start Raw records

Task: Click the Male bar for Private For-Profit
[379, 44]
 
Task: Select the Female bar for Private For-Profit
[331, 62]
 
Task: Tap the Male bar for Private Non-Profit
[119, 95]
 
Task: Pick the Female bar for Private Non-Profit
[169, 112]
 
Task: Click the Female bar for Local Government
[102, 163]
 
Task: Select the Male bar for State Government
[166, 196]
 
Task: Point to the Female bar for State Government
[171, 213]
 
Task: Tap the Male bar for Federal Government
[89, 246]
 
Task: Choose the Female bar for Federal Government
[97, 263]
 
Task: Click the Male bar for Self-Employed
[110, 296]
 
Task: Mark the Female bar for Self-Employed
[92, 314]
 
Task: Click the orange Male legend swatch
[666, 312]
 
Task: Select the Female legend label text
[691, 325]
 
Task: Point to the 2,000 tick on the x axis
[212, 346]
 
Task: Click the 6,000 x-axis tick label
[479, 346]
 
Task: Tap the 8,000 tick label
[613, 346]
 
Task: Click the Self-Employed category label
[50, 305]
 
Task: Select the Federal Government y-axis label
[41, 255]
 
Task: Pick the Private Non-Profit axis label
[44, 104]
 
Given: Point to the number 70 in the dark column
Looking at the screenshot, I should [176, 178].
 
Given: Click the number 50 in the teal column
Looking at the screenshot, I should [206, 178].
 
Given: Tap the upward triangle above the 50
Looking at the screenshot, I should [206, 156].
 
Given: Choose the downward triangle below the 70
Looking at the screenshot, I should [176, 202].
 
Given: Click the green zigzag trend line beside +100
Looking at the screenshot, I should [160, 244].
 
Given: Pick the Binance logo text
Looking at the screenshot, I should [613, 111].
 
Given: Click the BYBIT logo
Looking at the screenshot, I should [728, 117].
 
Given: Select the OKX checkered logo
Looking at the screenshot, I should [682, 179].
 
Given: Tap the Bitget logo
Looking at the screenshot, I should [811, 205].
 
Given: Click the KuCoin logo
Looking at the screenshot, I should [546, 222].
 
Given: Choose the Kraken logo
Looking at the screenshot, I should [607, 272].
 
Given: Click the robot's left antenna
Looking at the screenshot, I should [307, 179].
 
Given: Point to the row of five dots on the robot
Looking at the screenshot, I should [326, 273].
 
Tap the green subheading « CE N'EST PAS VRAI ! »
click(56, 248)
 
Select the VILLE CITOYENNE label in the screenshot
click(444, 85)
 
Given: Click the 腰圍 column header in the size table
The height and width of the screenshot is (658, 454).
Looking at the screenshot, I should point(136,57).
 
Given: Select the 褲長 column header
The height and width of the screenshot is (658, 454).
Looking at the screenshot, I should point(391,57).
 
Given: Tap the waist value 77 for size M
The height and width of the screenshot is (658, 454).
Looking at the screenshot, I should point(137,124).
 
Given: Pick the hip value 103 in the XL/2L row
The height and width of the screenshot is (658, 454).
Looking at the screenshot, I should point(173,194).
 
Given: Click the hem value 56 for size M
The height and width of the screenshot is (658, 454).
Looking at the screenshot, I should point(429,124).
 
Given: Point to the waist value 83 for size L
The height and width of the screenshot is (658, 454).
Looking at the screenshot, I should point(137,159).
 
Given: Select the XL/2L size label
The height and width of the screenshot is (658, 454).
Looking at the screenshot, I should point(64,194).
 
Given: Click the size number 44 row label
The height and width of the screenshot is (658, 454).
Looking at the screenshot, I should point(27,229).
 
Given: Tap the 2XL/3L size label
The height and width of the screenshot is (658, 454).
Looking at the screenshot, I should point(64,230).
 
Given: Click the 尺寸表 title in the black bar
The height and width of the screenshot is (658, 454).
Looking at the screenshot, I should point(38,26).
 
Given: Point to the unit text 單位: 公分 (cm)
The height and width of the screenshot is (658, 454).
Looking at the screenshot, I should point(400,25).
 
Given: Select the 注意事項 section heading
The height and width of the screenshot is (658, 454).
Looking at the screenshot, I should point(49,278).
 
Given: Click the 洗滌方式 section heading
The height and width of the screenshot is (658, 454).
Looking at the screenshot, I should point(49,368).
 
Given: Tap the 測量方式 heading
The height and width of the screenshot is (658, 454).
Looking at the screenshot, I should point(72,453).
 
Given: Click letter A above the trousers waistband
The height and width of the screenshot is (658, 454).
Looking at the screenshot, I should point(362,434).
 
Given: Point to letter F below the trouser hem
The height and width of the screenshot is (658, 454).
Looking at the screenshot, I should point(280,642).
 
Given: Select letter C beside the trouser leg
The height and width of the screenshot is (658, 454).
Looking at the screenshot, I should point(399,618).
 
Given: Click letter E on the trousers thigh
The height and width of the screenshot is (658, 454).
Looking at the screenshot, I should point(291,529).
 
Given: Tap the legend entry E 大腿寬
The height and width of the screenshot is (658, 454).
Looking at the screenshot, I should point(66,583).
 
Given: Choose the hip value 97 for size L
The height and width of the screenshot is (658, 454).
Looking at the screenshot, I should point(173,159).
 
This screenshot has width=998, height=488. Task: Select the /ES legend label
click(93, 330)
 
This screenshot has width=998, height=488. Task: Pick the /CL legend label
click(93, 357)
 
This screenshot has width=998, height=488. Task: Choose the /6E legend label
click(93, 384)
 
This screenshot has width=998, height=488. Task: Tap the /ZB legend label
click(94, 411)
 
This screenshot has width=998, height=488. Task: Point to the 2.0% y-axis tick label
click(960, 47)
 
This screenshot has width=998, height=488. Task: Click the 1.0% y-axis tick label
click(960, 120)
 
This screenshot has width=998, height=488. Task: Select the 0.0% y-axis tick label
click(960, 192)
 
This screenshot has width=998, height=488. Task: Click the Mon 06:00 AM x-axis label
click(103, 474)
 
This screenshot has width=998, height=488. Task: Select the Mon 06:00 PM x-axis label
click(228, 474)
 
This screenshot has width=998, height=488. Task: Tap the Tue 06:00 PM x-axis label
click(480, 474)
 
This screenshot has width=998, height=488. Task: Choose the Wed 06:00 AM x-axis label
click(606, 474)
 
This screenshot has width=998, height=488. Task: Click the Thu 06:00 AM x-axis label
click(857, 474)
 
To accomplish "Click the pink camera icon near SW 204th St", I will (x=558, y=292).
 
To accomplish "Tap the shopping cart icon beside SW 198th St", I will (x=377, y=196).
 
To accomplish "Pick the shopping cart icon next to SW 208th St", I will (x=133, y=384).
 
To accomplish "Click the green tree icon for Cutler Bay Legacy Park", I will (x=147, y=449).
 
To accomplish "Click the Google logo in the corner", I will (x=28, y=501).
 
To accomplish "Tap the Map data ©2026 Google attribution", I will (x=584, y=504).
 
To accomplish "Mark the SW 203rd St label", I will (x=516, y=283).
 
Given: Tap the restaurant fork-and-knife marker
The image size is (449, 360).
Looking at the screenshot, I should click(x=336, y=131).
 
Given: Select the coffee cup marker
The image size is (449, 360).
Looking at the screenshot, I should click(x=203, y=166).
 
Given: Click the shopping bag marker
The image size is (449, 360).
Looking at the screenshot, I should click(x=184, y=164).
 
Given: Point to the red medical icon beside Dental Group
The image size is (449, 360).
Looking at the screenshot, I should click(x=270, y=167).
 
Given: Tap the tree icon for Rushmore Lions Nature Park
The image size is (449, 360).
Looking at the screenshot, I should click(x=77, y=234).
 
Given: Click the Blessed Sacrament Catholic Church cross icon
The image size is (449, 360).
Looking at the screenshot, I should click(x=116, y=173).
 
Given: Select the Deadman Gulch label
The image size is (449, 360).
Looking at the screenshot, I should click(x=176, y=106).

end Raw records

# Task to carry out
Reproduce every line of the listing above, unchanged and in its original order.

# Answer for this exercise
Task: Click the Male bar for Private For-Profit
[379, 44]
 
Task: Select the Female bar for Private For-Profit
[331, 62]
 
Task: Tap the Male bar for Private Non-Profit
[119, 95]
 
Task: Pick the Female bar for Private Non-Profit
[169, 112]
 
Task: Click the Female bar for Local Government
[102, 163]
 
Task: Select the Male bar for State Government
[166, 196]
 
Task: Point to the Female bar for State Government
[171, 213]
 
Task: Tap the Male bar for Federal Government
[89, 246]
 
Task: Choose the Female bar for Federal Government
[97, 263]
 
Task: Click the Male bar for Self-Employed
[110, 296]
 
Task: Mark the Female bar for Self-Employed
[92, 314]
 
Task: Click the orange Male legend swatch
[666, 312]
 
Task: Select the Female legend label text
[691, 325]
 
Task: Point to the 2,000 tick on the x axis
[212, 346]
 
Task: Click the 6,000 x-axis tick label
[479, 346]
 
Task: Tap the 8,000 tick label
[613, 346]
 
Task: Click the Self-Employed category label
[50, 305]
 
Task: Select the Federal Government y-axis label
[41, 255]
 
Task: Pick the Private Non-Profit axis label
[44, 104]
 
Given: Point to the number 70 in the dark column
Looking at the screenshot, I should [176, 178].
 
Given: Click the number 50 in the teal column
Looking at the screenshot, I should [206, 178].
 
Given: Tap the upward triangle above the 50
Looking at the screenshot, I should [206, 156].
 
Given: Choose the downward triangle below the 70
Looking at the screenshot, I should [176, 202].
 
Given: Click the green zigzag trend line beside +100
Looking at the screenshot, I should [160, 244].
 
Given: Pick the Binance logo text
Looking at the screenshot, I should [613, 111].
 
Given: Click the BYBIT logo
Looking at the screenshot, I should [728, 117].
 
Given: Select the OKX checkered logo
Looking at the screenshot, I should [682, 179].
 
Given: Tap the Bitget logo
Looking at the screenshot, I should [811, 205].
 
Given: Click the KuCoin logo
Looking at the screenshot, I should [546, 222].
 
Given: Choose the Kraken logo
Looking at the screenshot, I should [607, 272].
 
Given: Click the robot's left antenna
Looking at the screenshot, I should [307, 179].
 
Given: Point to the row of five dots on the robot
Looking at the screenshot, I should [326, 273].
 
Tap the green subheading « CE N'EST PAS VRAI ! »
click(56, 248)
 
Select the VILLE CITOYENNE label in the screenshot
click(444, 85)
 
Given: Click the 腰圍 column header in the size table
The height and width of the screenshot is (658, 454).
Looking at the screenshot, I should point(136,57).
 
Given: Select the 褲長 column header
The height and width of the screenshot is (658, 454).
Looking at the screenshot, I should point(391,57).
 
Given: Tap the waist value 77 for size M
The height and width of the screenshot is (658, 454).
Looking at the screenshot, I should point(137,124).
 
Given: Pick the hip value 103 in the XL/2L row
The height and width of the screenshot is (658, 454).
Looking at the screenshot, I should point(173,194).
 
Given: Click the hem value 56 for size M
The height and width of the screenshot is (658, 454).
Looking at the screenshot, I should point(429,124).
 
Given: Point to the waist value 83 for size L
The height and width of the screenshot is (658, 454).
Looking at the screenshot, I should point(137,159).
 
Given: Select the XL/2L size label
The height and width of the screenshot is (658, 454).
Looking at the screenshot, I should point(64,194).
 
Given: Click the size number 44 row label
The height and width of the screenshot is (658, 454).
Looking at the screenshot, I should point(27,229).
 
Given: Tap the 2XL/3L size label
The height and width of the screenshot is (658, 454).
Looking at the screenshot, I should point(64,230).
 
Given: Click the 尺寸表 title in the black bar
The height and width of the screenshot is (658, 454).
Looking at the screenshot, I should point(38,26).
 
Given: Point to the unit text 單位: 公分 (cm)
The height and width of the screenshot is (658, 454).
Looking at the screenshot, I should point(400,25).
 
Given: Select the 注意事項 section heading
The height and width of the screenshot is (658, 454).
Looking at the screenshot, I should point(49,278).
 
Given: Click the 洗滌方式 section heading
The height and width of the screenshot is (658, 454).
Looking at the screenshot, I should point(49,368).
 
Given: Tap the 測量方式 heading
The height and width of the screenshot is (658, 454).
Looking at the screenshot, I should point(72,453).
 
Given: Click letter A above the trousers waistband
The height and width of the screenshot is (658, 454).
Looking at the screenshot, I should point(362,434).
 
Given: Point to letter F below the trouser hem
The height and width of the screenshot is (658, 454).
Looking at the screenshot, I should point(280,642).
 
Given: Select letter C beside the trouser leg
The height and width of the screenshot is (658, 454).
Looking at the screenshot, I should point(399,618).
 
Given: Click letter E on the trousers thigh
The height and width of the screenshot is (658, 454).
Looking at the screenshot, I should point(291,529).
 
Given: Tap the legend entry E 大腿寬
The height and width of the screenshot is (658, 454).
Looking at the screenshot, I should point(66,583).
 
Given: Choose the hip value 97 for size L
The height and width of the screenshot is (658, 454).
Looking at the screenshot, I should point(173,159).
 
This screenshot has width=998, height=488. Task: Select the /ES legend label
click(93, 330)
 
This screenshot has width=998, height=488. Task: Pick the /CL legend label
click(93, 357)
 
This screenshot has width=998, height=488. Task: Choose the /6E legend label
click(93, 384)
 
This screenshot has width=998, height=488. Task: Tap the /ZB legend label
click(94, 411)
 
This screenshot has width=998, height=488. Task: Point to the 2.0% y-axis tick label
click(960, 47)
 
This screenshot has width=998, height=488. Task: Click the 1.0% y-axis tick label
click(960, 120)
 
This screenshot has width=998, height=488. Task: Select the 0.0% y-axis tick label
click(960, 192)
 
This screenshot has width=998, height=488. Task: Click the Mon 06:00 AM x-axis label
click(103, 474)
 
This screenshot has width=998, height=488. Task: Select the Mon 06:00 PM x-axis label
click(228, 474)
 
This screenshot has width=998, height=488. Task: Tap the Tue 06:00 PM x-axis label
click(480, 474)
 
This screenshot has width=998, height=488. Task: Choose the Wed 06:00 AM x-axis label
click(606, 474)
 
This screenshot has width=998, height=488. Task: Click the Thu 06:00 AM x-axis label
click(857, 474)
 
To accomplish "Click the pink camera icon near SW 204th St", I will (x=558, y=292).
 
To accomplish "Tap the shopping cart icon beside SW 198th St", I will (x=377, y=196).
 
To accomplish "Pick the shopping cart icon next to SW 208th St", I will (x=133, y=384).
 
To accomplish "Click the green tree icon for Cutler Bay Legacy Park", I will (x=147, y=449).
 
To accomplish "Click the Google logo in the corner", I will (x=28, y=501).
 
To accomplish "Tap the Map data ©2026 Google attribution", I will (x=584, y=504).
 
To accomplish "Mark the SW 203rd St label", I will (x=516, y=283).
 
Given: Tap the restaurant fork-and-knife marker
The image size is (449, 360).
Looking at the screenshot, I should click(x=336, y=131).
 
Given: Select the coffee cup marker
The image size is (449, 360).
Looking at the screenshot, I should click(x=203, y=166).
 
Given: Click the shopping bag marker
The image size is (449, 360).
Looking at the screenshot, I should click(x=184, y=164).
 
Given: Point to the red medical icon beside Dental Group
The image size is (449, 360).
Looking at the screenshot, I should click(x=270, y=167).
 
Given: Tap the tree icon for Rushmore Lions Nature Park
The image size is (449, 360).
Looking at the screenshot, I should click(x=77, y=234).
 
Given: Click the Blessed Sacrament Catholic Church cross icon
The image size is (449, 360).
Looking at the screenshot, I should click(x=116, y=173).
 
Given: Select the Deadman Gulch label
The image size is (449, 360).
Looking at the screenshot, I should click(x=176, y=106).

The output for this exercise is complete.